Sustainable electrification in critical infrastructure: Variable characteristics for overcurrent protection considering DG stability

Abstract

Low inertia time constant of synchronous generator-based distributed energy resources (SGBDERs) makes them more susceptible to faults. Therefore, fast-response protection is of crucial importance to prevent unintentional disconnection of SGBDERs in active distribution networks (DNs) and hence, non-stop electrification in critical infrastructures. To overcome this challenge, the present study aims at devising a new protection coordination strategy (PCS) for directional overcurrent relays (DOCRs) based on numerical relays. In this regard, this paper unveils that time-current characteristics (TCCs) with gentle and steep slopes are suitable for the lines with huge and small differences in fault currents at near-end and far-end fault points, respectively. These characteristics cannot be followed by the conventional approach.

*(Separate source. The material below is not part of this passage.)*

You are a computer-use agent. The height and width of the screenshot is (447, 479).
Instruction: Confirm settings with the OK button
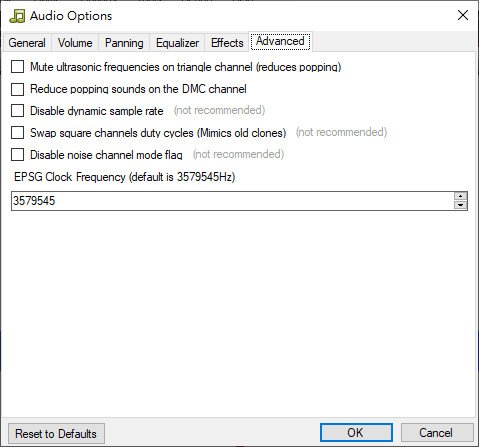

Accordingly, some coefficients in the operation function of DOCRs are included in the variables set to present TCCs with steep slopes and some supplementary variables are employed to present TCCs with gentle slopes. Furthermore, to cope with the effect of increment in the number of variables, some controlling parameters are introduced to steer TCCs toward proper slopes. Finally, to provide more flexibility in meeting distributed generation (DG) stability, instantaneous functions are also included in the proposed PCS. Detailed simulation studies are conducted to assess performance of the proposed approach.